Le kut est une danse chamanique, déclinée sous différents aspects, que la mudang ou le paksu effectue en transes. Elle permet d'entrer en contact avec les esprits, de prédire l'avenir ou de connaître le passé.
Il n'existe pas de formation pour devenir mudang. Le supposé don peut se transmettre par hérédité spirituelle ou la personne peut se sentir appelée par les esprits. Ainsi, Alexandre Guillemoz rapporte-t-il le cas d'une jeune dame exerçant des emplois précaires qui « reçoit un certain nombre de signes » qu'elle interprète comme un appel à devenir mudang : pertes de conscience, paroles évoquant sa renommée ou messages des esprits, voix l’appelant à la montagne, visions. Il n'y a pas d'initiation proprement dite, mais une série de seuils franchis les uns après les autres. En dernier ressort, c'est la communauté qui, en sollicitant de plus en plus la mudang, la reconnaît en tant que telle[6].

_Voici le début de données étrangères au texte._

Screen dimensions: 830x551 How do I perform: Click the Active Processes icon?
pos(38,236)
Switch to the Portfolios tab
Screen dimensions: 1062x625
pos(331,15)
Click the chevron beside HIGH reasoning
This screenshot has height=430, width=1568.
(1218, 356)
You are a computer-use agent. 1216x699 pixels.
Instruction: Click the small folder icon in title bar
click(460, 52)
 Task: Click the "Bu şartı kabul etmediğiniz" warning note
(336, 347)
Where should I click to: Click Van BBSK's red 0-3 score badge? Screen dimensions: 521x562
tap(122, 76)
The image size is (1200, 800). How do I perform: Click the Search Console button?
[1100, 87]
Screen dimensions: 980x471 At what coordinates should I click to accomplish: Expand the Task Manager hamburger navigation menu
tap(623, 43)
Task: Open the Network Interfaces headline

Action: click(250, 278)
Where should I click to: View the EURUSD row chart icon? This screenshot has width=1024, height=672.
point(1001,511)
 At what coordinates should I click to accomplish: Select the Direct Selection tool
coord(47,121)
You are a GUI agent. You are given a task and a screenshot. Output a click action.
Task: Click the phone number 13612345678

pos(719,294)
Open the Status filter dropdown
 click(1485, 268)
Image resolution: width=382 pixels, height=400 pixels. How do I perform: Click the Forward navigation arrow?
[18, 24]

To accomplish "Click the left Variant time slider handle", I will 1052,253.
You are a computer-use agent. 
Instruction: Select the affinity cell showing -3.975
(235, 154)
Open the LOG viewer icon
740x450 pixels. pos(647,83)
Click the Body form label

Il y a environ cinquante mille mudangs en Corée du Sud. Elles sont très présentes dans la société coréenne actuelle : outre les fréquents appels à leur office pour le kosa, elles tiennent des cafés de voyance, fréquentés avant toute étape importante de la vie : examen, entretien d'embauche, mariage.
Les cafés de voyance sont très nombreux dans le quartier de Seongbuk-gu à Séoul, et tendent à remplacer auprès des jeunes les maisons de voyance, reconnaissables au mat de bambou portant deux drapeaux, un blanc et un rouge.
Il n'est pas un bâtiment qui ne soit construit, une nouvelle usine qui ne soit inaugurée en Corée sans un rituel chamanique traditionnel (kosa) destiné à s'accorder la bienveillance des esprits du lieu.